I'm looking for a formula that I can plug numbers into and I'd really, really like an explanation of how it all works, if possible.
I found this link that talks about using Mathematica to calculate one side shaved on a 6-sided die, but I don't know how this changes when you increase the number of dice, or the syntax being used. I feel like the equation below (from the link) makes sense somewhat (in that σ represents the increase in probability of a 1 or 6, but I would like to know how to calculate σ.
f = { 1/6 + σ, 1/6 - σ/6, 1/6 - σ/6, 1/6 - σ/6, 1/6 - σ/6, 1/6 + σ };
Could I use the same formula to represent a 20 sided die?
f = {1/20 + σ, 1/20 - σ/20, ... ... ... ..., 1/20 - σ/20, 1/20 + σ}
Note: I took an intro to Statistics in college, but that's all the exposure I've had. I would like to understand more, but this is where I am now. I appreciate any help you can give me and any resources you can point me to.
Answering to:
I initially started writing a software program that would simulate uniformly random dice rolls, but then thought about how that wouldn't be realistic because dice get tumbled and smoothed before reaching the consumer (which is why some people have "favorite dice" because they roll 20s often). I realized that I could approximate and fake out the realism, but I got ridiculously curious about how it all actually worked. So, to answer, I'm not measuring real physical objects, but trying to determine how to realistically simulate the rolling of virtual dice.
What you could do is the following. Start with a perfect dice ($p_1 = p_2 = \dots = p_6$). Then, each time you roll it, you can alter the probabilities $p_i$ with an error $\varepsilon_i$. Thus, the probabilities would not be the same in the future. This would simulate the damaging of the dice.
Algorithm:
Start with $p_1 = p_2 = \dots = p_6 = \frac{1}{6}$.
Generate 5 random errors $\varepsilon_1, \varepsilon_2, \dots, \varepsilon_5$.
Compute $ \varepsilon_6 = - \varepsilon_1 - \varepsilon_2 - \varepsilon_3 - \varepsilon_4 - \varepsilon_5$
Set new probabilities to $p_1 + \varepsilon_1, p_2 + \varepsilon_2, \dots, p_5 + \varepsilon_5, p_6 + \varepsilon_6$.

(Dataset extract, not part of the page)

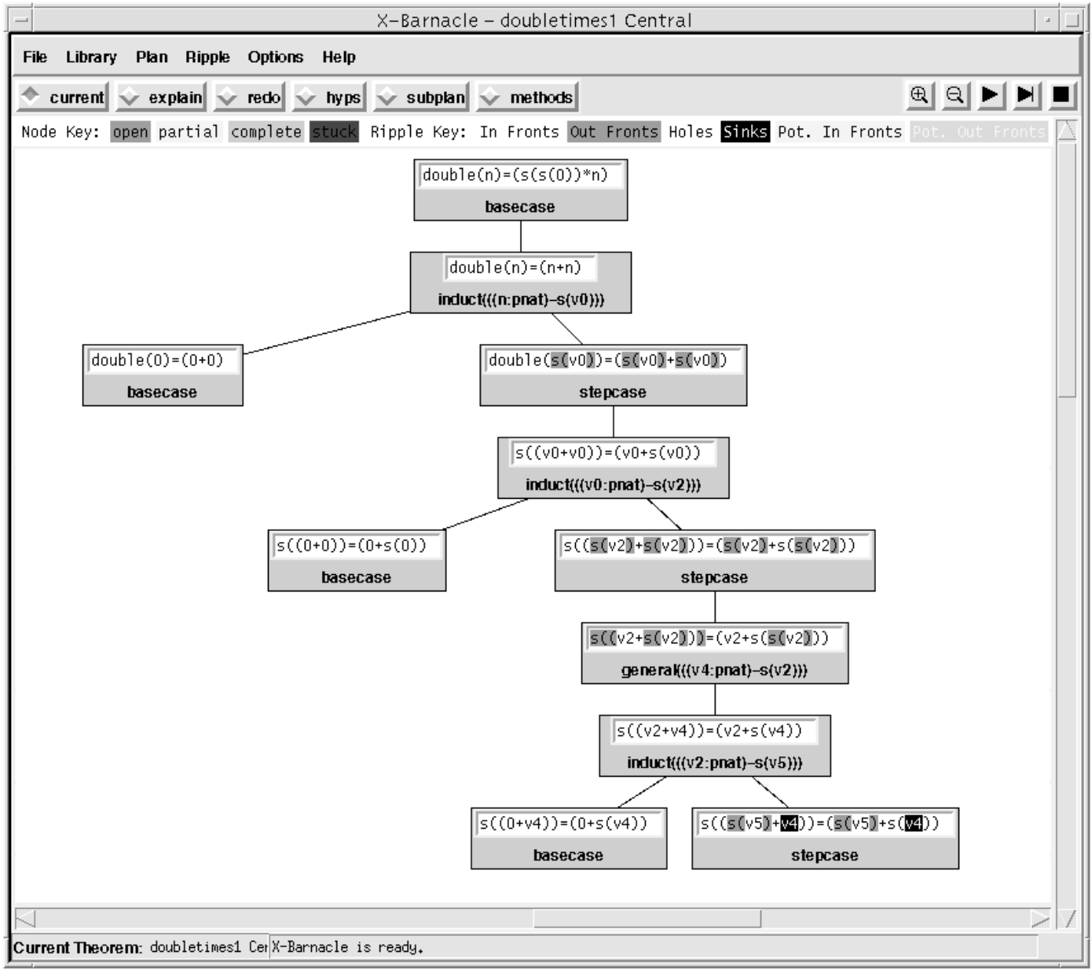This screenshot has height=970, width=1092.
Task: Click the horizontal scrollbar thumb
Action: click(647, 918)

Roll the dice with this new probabilities.
Compute new errors...
I strongly suggest that you choose the way of generating the $\varepsilon_i$ so that they will always be 0 or as near to 0 as possible.
For fine tuning purpose, it would be good if it was not always $p_6$ that gets the difference of all other errors.
This method can easily be adjusted to dices with any number of faces.